EXERCISE DIRECTIONS -
Each line of the listing below should be restated word for word.

DATA IN THIS EXERCISE -
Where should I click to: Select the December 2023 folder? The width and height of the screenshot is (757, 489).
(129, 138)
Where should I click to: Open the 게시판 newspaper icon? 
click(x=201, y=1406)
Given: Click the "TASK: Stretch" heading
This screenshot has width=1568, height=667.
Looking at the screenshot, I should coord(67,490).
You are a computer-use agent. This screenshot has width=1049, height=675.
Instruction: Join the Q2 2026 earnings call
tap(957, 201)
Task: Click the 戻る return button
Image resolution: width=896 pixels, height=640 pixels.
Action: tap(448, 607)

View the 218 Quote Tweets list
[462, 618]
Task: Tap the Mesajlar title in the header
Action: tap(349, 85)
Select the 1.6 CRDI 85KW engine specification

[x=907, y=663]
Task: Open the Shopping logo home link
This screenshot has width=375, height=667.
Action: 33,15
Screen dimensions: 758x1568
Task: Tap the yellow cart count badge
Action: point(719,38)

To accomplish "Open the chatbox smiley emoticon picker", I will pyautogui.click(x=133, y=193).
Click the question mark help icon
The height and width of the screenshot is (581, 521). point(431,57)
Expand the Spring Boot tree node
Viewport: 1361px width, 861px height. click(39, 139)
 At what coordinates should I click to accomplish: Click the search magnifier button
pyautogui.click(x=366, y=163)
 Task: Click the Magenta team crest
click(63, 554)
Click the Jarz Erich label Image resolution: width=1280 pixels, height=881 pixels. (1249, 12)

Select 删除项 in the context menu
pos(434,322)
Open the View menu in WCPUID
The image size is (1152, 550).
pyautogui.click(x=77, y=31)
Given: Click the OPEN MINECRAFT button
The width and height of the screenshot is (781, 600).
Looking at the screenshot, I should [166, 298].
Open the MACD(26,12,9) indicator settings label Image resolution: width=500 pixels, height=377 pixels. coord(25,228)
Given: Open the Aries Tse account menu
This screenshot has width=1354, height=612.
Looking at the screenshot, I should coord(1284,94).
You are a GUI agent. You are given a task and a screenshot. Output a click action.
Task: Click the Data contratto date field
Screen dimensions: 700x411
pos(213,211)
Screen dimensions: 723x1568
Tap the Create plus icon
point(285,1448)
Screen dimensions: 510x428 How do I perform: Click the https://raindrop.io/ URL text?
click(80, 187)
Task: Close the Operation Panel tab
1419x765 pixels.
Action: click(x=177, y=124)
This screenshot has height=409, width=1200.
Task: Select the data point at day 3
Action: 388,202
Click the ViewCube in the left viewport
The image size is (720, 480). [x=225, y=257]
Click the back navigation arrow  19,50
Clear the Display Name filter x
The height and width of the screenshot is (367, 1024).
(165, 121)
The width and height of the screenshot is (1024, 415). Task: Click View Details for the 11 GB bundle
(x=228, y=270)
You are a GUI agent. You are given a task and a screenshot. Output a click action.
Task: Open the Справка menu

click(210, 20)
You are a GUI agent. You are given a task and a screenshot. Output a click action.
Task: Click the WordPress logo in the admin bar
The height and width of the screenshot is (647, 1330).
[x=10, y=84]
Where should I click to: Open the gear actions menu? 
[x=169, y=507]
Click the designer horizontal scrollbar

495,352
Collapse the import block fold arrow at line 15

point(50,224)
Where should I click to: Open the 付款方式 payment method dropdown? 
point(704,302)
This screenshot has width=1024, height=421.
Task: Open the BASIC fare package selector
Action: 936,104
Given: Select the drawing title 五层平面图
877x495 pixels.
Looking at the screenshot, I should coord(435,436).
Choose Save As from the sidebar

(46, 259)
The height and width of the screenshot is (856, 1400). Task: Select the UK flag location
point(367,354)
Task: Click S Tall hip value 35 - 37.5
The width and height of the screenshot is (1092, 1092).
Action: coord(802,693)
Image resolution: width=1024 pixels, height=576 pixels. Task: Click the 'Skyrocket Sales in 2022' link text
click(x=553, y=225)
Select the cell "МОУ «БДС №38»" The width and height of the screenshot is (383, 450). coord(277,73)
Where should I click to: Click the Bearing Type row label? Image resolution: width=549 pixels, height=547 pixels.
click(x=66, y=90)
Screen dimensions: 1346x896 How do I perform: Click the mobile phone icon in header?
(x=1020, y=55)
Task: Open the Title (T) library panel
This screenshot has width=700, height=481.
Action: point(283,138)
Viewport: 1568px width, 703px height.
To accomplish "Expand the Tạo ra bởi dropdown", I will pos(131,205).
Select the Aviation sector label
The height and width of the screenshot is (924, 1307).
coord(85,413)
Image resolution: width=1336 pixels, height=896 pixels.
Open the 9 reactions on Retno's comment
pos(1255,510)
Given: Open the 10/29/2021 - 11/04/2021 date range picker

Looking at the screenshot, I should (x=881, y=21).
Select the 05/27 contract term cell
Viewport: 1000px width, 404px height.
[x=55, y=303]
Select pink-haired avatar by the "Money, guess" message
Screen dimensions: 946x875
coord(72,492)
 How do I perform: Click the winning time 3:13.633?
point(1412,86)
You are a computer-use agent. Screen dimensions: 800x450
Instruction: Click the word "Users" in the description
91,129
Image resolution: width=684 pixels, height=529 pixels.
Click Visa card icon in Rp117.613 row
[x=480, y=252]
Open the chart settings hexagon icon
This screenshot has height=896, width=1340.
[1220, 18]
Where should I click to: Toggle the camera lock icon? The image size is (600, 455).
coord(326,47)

ANSWER BOX -
Where should I click to: Select the December 2023 folder? The width and height of the screenshot is (757, 489).
(129, 138)
Where should I click to: Open the 게시판 newspaper icon? 
click(x=201, y=1406)
Given: Click the "TASK: Stretch" heading
This screenshot has width=1568, height=667.
Looking at the screenshot, I should coord(67,490).
You are a computer-use agent. This screenshot has width=1049, height=675.
Instruction: Join the Q2 2026 earnings call
tap(957, 201)
Task: Click the 戻る return button
Image resolution: width=896 pixels, height=640 pixels.
Action: tap(448, 607)

View the 218 Quote Tweets list
[462, 618]
Task: Tap the Mesajlar title in the header
Action: tap(349, 85)
Select the 1.6 CRDI 85KW engine specification

[x=907, y=663]
Task: Open the Shopping logo home link
This screenshot has width=375, height=667.
Action: 33,15
Screen dimensions: 758x1568
Task: Tap the yellow cart count badge
Action: point(719,38)

To accomplish "Open the chatbox smiley emoticon picker", I will pyautogui.click(x=133, y=193).
Click the question mark help icon
The height and width of the screenshot is (581, 521). point(431,57)
Expand the Spring Boot tree node
Viewport: 1361px width, 861px height. click(39, 139)
 At what coordinates should I click to accomplish: Click the search magnifier button
pyautogui.click(x=366, y=163)
 Task: Click the Magenta team crest
click(63, 554)
Click the Jarz Erich label Image resolution: width=1280 pixels, height=881 pixels. (1249, 12)

Select 删除项 in the context menu
pos(434,322)
Open the View menu in WCPUID
The image size is (1152, 550).
pyautogui.click(x=77, y=31)
Given: Click the OPEN MINECRAFT button
The width and height of the screenshot is (781, 600).
Looking at the screenshot, I should [166, 298].
Open the MACD(26,12,9) indicator settings label Image resolution: width=500 pixels, height=377 pixels. coord(25,228)
Given: Open the Aries Tse account menu
This screenshot has width=1354, height=612.
Looking at the screenshot, I should coord(1284,94).
You are a GUI agent. You are given a task and a screenshot. Output a click action.
Task: Click the Data contratto date field
Screen dimensions: 700x411
pos(213,211)
Screen dimensions: 723x1568
Tap the Create plus icon
point(285,1448)
Screen dimensions: 510x428 How do I perform: Click the https://raindrop.io/ URL text?
click(80, 187)
Task: Close the Operation Panel tab
1419x765 pixels.
Action: click(x=177, y=124)
This screenshot has height=409, width=1200.
Task: Select the data point at day 3
Action: 388,202
Click the ViewCube in the left viewport
The image size is (720, 480). [x=225, y=257]
Click the back navigation arrow  19,50
Clear the Display Name filter x
The height and width of the screenshot is (367, 1024).
(165, 121)
The width and height of the screenshot is (1024, 415). Task: Click View Details for the 11 GB bundle
(x=228, y=270)
You are a GUI agent. You are given a task and a screenshot. Output a click action.
Task: Open the Справка menu

click(210, 20)
You are a GUI agent. You are given a task and a screenshot. Output a click action.
Task: Click the WordPress logo in the admin bar
The height and width of the screenshot is (647, 1330).
[x=10, y=84]
Where should I click to: Open the gear actions menu? 
[x=169, y=507]
Click the designer horizontal scrollbar

495,352
Collapse the import block fold arrow at line 15

point(50,224)
Where should I click to: Open the 付款方式 payment method dropdown? 
point(704,302)
This screenshot has width=1024, height=421.
Task: Open the BASIC fare package selector
Action: 936,104
Given: Select the drawing title 五层平面图
877x495 pixels.
Looking at the screenshot, I should coord(435,436).
Choose Save As from the sidebar

(46, 259)
The height and width of the screenshot is (856, 1400). Task: Select the UK flag location
point(367,354)
Task: Click S Tall hip value 35 - 37.5
The width and height of the screenshot is (1092, 1092).
Action: coord(802,693)
Image resolution: width=1024 pixels, height=576 pixels. Task: Click the 'Skyrocket Sales in 2022' link text
click(x=553, y=225)
Select the cell "МОУ «БДС №38»" The width and height of the screenshot is (383, 450). coord(277,73)
Where should I click to: Click the Bearing Type row label? Image resolution: width=549 pixels, height=547 pixels.
click(x=66, y=90)
Screen dimensions: 1346x896 How do I perform: Click the mobile phone icon in header?
(x=1020, y=55)
Task: Open the Title (T) library panel
This screenshot has width=700, height=481.
Action: point(283,138)
Viewport: 1568px width, 703px height.
To accomplish "Expand the Tạo ra bởi dropdown", I will pos(131,205).
Select the Aviation sector label
The height and width of the screenshot is (924, 1307).
coord(85,413)
Image resolution: width=1336 pixels, height=896 pixels.
Open the 9 reactions on Retno's comment
pos(1255,510)
Given: Open the 10/29/2021 - 11/04/2021 date range picker

Looking at the screenshot, I should (x=881, y=21).
Select the 05/27 contract term cell
Viewport: 1000px width, 404px height.
[x=55, y=303]
Select pink-haired avatar by the "Money, guess" message
Screen dimensions: 946x875
coord(72,492)
 How do I perform: Click the winning time 3:13.633?
point(1412,86)
You are a computer-use agent. Screen dimensions: 800x450
Instruction: Click the word "Users" in the description
91,129
Image resolution: width=684 pixels, height=529 pixels.
Click Visa card icon in Rp117.613 row
[x=480, y=252]
Open the chart settings hexagon icon
This screenshot has height=896, width=1340.
[1220, 18]
Where should I click to: Toggle the camera lock icon? The image size is (600, 455).
coord(326,47)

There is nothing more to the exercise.